(Einträge zum Auffinden von Wörtern und Elementen)
* * * * * * *

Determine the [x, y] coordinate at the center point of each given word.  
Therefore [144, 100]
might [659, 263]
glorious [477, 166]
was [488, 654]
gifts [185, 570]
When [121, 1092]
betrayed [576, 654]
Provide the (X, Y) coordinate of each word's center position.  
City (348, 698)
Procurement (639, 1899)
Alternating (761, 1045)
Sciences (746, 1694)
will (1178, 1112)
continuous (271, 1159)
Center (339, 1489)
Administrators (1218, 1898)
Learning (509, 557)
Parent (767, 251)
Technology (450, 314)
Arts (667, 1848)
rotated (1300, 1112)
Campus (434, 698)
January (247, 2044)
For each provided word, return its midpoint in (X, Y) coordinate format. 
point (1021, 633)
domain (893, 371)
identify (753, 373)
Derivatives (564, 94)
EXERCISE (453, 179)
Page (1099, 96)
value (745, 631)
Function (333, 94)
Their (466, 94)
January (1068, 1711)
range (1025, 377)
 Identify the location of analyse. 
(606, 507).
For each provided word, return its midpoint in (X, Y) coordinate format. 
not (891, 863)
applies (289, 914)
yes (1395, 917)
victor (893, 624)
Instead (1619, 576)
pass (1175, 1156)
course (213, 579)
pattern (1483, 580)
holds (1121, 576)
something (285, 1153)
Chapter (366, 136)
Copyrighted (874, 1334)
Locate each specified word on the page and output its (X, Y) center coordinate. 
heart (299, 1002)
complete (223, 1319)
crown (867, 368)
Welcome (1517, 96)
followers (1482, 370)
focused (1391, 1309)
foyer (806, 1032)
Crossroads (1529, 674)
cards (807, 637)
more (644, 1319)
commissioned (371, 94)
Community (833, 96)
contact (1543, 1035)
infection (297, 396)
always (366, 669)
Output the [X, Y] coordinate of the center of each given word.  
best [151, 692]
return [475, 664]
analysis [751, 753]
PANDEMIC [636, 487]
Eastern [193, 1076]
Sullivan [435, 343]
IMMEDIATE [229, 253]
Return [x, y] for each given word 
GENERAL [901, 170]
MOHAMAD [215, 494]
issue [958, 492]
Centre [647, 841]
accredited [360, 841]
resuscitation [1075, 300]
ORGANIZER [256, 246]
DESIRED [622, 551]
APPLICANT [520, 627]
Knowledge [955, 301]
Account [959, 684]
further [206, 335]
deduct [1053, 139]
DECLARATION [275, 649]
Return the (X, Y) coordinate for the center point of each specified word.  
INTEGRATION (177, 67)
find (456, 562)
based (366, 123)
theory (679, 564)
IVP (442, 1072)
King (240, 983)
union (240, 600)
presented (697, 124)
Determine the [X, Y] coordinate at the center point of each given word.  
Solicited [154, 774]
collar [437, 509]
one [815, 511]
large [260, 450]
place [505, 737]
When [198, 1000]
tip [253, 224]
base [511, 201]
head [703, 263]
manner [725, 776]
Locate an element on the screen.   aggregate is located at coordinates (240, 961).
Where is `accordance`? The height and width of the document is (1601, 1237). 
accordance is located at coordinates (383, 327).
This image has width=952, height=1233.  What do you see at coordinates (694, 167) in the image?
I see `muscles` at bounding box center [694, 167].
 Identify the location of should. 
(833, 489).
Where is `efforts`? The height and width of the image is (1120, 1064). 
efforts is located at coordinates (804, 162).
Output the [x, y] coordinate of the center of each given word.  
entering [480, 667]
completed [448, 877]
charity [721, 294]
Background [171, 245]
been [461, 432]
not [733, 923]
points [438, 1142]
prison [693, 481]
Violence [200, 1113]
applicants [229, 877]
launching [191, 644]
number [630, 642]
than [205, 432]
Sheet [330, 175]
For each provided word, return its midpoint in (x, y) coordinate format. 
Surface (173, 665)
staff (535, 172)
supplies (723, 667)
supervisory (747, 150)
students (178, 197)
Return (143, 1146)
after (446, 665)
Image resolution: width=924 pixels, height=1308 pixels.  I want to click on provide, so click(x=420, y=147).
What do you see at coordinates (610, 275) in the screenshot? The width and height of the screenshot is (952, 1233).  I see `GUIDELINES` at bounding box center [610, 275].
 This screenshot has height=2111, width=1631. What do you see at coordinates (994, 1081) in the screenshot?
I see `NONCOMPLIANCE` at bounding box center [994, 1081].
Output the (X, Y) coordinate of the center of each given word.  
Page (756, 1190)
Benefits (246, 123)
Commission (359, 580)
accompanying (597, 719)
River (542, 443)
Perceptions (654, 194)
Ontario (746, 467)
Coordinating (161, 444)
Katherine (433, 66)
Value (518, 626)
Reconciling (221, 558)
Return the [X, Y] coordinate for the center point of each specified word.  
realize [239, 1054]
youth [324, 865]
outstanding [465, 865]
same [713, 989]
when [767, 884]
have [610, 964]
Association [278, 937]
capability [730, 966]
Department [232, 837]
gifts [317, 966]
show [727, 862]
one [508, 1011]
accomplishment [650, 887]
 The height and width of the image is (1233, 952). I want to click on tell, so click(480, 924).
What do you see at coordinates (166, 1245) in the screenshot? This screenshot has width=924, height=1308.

* * * * * * *

_GESTELLTE AUFGABE:_
Kannst du den Abschnitt von der Zeile mit „cards (807, 637)“ bis einschließlich der Zeile mit „GENERAL [901, 170]“ erneut wiedergeben und dabei „Eastern“ gegen „Western“ tauschen, ohne sonst etwas zu ändern?

_SCHRIFTLICHE ANTWORT:_
cards (807, 637)
more (644, 1319)
commissioned (371, 94)
Community (833, 96)
contact (1543, 1035)
infection (297, 396)
always (366, 669)
Output the [X, Y] coordinate of the center of each given word.  
best [151, 692]
return [475, 664]
analysis [751, 753]
PANDEMIC [636, 487]
Western [193, 1076]
Sullivan [435, 343]
IMMEDIATE [229, 253]
Return [x, y] for each given word 
GENERAL [901, 170]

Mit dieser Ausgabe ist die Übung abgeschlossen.